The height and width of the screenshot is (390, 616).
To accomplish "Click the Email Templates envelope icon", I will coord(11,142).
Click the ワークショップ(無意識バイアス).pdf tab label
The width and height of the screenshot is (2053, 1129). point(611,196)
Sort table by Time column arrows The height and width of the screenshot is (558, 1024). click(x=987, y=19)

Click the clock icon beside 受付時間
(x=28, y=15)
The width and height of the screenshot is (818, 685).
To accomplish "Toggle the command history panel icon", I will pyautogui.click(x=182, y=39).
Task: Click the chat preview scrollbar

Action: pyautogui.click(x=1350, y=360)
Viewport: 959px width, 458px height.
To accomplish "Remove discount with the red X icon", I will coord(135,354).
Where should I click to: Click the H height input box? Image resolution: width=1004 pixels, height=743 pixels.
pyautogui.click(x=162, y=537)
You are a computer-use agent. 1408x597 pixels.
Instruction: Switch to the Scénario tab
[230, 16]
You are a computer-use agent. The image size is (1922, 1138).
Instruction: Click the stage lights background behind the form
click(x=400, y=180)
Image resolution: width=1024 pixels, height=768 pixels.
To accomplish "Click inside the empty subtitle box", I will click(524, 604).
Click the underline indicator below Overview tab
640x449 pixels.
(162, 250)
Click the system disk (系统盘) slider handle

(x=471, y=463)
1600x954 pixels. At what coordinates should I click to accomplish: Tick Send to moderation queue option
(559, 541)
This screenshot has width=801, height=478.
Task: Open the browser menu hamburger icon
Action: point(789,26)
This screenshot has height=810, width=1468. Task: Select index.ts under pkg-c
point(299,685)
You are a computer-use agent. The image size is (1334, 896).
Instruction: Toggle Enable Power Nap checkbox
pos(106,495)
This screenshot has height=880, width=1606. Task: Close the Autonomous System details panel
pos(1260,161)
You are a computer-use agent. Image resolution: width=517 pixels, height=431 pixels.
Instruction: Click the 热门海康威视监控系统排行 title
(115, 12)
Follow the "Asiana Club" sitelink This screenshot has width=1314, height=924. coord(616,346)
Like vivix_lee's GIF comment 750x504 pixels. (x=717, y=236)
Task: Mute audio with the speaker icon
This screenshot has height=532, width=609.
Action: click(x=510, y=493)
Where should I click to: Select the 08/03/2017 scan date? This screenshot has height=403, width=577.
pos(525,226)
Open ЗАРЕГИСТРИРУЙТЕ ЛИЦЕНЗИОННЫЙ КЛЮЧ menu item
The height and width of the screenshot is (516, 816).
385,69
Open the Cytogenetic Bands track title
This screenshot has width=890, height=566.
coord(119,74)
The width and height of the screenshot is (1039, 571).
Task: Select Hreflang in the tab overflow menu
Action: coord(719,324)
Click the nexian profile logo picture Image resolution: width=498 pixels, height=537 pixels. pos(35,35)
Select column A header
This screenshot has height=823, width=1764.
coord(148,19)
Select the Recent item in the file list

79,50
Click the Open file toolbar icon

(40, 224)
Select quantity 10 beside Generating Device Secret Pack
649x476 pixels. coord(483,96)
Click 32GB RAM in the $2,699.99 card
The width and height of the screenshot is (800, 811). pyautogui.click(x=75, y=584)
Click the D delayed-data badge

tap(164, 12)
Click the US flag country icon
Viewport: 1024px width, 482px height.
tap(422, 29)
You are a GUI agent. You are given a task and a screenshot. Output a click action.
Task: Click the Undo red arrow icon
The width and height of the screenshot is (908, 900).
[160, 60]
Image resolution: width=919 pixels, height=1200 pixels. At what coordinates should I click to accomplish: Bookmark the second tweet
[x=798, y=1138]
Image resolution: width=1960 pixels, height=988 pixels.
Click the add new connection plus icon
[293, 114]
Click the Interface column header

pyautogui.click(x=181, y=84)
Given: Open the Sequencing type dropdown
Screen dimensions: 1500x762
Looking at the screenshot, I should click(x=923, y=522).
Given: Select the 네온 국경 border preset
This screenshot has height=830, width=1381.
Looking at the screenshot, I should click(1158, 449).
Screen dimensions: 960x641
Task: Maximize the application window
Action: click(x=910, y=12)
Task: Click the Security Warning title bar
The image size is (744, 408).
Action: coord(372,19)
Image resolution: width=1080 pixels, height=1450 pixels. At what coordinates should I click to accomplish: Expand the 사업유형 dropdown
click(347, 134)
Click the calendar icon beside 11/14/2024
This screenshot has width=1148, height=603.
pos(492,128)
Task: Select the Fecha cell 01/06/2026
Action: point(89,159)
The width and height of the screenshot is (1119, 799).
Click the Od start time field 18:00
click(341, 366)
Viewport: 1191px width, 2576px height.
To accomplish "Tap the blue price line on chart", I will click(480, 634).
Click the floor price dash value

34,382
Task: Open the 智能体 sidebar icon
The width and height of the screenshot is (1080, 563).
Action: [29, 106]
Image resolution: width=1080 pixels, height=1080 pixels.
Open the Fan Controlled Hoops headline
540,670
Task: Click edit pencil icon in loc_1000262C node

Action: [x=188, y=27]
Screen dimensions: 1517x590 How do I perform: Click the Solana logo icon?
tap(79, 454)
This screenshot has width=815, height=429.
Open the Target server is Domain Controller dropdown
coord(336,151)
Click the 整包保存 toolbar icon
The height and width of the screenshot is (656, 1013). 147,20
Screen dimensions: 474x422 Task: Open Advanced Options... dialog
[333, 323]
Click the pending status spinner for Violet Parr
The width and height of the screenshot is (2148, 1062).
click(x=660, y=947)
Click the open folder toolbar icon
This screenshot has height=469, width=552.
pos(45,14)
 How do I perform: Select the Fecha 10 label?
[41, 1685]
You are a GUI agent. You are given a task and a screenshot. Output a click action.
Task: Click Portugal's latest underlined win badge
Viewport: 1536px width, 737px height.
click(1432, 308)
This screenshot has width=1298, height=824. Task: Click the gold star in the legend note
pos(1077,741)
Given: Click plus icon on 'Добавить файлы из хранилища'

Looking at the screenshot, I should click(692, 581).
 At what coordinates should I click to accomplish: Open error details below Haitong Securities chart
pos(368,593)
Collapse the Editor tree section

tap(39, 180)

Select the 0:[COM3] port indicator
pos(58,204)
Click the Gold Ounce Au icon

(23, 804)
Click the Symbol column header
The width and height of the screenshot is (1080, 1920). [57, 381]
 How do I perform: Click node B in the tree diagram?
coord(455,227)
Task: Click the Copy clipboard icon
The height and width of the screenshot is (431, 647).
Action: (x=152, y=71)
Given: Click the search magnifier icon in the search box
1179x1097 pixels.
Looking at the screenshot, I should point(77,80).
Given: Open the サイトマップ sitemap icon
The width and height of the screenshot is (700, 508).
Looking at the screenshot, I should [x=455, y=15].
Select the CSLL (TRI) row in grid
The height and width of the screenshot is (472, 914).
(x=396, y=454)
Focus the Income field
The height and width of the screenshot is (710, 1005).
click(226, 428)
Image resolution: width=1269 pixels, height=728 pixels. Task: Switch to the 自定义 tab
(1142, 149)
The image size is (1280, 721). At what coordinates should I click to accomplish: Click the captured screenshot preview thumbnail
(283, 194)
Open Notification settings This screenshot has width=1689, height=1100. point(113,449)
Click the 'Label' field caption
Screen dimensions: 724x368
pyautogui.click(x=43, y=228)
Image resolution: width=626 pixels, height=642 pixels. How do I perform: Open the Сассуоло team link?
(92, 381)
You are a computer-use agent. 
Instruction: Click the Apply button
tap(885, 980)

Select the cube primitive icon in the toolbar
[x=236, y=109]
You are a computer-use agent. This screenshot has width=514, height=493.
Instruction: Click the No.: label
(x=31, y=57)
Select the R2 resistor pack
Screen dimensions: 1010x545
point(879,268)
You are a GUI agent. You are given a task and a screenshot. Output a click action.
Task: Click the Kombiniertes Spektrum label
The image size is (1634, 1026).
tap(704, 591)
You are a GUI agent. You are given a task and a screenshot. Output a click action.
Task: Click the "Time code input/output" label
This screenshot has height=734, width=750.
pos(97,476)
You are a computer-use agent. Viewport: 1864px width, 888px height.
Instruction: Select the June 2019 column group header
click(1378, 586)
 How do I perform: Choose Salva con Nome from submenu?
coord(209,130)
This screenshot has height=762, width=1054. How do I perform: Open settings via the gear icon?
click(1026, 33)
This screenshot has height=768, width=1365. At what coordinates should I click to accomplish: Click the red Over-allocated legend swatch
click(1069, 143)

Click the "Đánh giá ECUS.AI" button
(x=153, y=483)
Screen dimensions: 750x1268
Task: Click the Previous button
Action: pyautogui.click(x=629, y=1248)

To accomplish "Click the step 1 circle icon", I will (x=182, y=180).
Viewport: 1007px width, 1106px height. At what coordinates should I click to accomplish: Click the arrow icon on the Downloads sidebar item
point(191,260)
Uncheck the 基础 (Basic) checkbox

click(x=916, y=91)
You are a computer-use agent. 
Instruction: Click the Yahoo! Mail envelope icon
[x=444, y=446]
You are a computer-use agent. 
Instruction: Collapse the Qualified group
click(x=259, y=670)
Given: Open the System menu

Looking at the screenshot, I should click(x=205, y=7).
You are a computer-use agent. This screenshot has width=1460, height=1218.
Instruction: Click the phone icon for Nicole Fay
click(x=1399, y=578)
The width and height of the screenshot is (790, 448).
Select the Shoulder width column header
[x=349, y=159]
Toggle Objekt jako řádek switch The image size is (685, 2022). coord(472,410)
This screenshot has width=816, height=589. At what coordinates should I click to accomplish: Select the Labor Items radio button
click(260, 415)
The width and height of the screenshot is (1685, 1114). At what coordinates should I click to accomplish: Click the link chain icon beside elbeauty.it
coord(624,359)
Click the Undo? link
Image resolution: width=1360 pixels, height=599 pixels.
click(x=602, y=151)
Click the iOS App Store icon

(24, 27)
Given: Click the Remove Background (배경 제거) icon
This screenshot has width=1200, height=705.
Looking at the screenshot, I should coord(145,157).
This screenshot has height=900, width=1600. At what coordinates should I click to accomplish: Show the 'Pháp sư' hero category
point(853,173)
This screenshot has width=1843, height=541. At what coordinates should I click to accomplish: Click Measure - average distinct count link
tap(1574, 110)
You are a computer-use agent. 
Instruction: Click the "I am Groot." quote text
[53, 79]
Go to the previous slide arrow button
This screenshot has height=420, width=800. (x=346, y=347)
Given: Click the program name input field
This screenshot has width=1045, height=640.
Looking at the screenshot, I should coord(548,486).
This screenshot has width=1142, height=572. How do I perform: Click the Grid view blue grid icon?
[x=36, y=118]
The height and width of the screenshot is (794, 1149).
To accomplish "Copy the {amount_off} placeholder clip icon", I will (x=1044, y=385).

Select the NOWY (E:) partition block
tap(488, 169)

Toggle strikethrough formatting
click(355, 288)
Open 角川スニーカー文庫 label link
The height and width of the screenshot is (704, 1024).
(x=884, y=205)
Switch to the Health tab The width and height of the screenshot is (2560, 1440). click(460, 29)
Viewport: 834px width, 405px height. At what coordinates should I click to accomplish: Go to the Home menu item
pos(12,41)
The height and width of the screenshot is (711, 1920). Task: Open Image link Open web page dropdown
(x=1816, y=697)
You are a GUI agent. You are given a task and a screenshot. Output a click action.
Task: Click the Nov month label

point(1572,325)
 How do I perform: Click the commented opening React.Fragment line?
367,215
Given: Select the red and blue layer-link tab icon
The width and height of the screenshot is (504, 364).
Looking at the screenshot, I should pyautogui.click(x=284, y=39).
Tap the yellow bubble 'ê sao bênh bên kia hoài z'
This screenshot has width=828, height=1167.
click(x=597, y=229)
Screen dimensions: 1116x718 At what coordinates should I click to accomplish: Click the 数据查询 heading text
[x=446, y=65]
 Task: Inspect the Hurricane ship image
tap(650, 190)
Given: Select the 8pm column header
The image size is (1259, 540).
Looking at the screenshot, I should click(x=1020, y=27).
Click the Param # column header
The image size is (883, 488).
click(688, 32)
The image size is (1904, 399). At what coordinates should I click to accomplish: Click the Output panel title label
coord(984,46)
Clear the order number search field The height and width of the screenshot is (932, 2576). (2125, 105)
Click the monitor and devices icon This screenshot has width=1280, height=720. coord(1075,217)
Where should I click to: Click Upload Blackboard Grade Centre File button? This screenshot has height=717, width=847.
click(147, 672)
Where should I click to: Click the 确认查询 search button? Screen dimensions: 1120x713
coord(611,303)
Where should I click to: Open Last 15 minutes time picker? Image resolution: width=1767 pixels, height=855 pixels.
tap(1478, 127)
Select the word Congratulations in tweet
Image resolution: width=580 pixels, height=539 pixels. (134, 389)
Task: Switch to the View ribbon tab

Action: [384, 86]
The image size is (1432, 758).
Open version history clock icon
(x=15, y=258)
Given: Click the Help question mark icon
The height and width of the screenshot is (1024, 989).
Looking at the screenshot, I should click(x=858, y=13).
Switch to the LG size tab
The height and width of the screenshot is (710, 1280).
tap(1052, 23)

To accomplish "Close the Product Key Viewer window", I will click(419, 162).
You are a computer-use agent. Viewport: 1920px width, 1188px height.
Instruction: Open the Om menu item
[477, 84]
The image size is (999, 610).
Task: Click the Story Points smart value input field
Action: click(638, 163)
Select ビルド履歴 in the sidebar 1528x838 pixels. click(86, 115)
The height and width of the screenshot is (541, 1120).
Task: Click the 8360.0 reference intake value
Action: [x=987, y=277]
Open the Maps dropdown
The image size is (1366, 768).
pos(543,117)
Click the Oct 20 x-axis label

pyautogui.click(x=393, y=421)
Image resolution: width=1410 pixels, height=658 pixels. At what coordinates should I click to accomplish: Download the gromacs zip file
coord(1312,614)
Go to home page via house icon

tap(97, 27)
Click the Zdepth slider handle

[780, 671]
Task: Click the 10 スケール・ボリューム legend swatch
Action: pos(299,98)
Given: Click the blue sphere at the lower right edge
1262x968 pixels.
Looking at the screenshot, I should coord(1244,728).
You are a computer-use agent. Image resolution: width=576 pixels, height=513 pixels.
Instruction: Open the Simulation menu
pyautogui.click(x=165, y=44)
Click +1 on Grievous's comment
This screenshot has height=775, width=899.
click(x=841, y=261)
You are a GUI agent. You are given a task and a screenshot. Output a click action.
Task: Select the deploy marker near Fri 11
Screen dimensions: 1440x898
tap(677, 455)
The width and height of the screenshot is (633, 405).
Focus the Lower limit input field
= = = = = = =
# Try it
Where the listing above reaches the line that contains "The width and height of the screenshot is (818, 685).", start retyping, and finish with the line that contains "You are a computer-use agent. The image size is (1922, 1138)."; reproduce those lines exactly and no others.

# Final answer
The width and height of the screenshot is (818, 685).
To accomplish "Toggle the command history panel icon", I will pyautogui.click(x=182, y=39).
Task: Click the chat preview scrollbar

Action: pyautogui.click(x=1350, y=360)
Viewport: 959px width, 458px height.
To accomplish "Remove discount with the red X icon", I will coord(135,354).
Where should I click to: Click the H height input box? Image resolution: width=1004 pixels, height=743 pixels.
pyautogui.click(x=162, y=537)
You are a computer-use agent. 1408x597 pixels.
Instruction: Switch to the Scénario tab
[230, 16]
You are a computer-use agent. The image size is (1922, 1138).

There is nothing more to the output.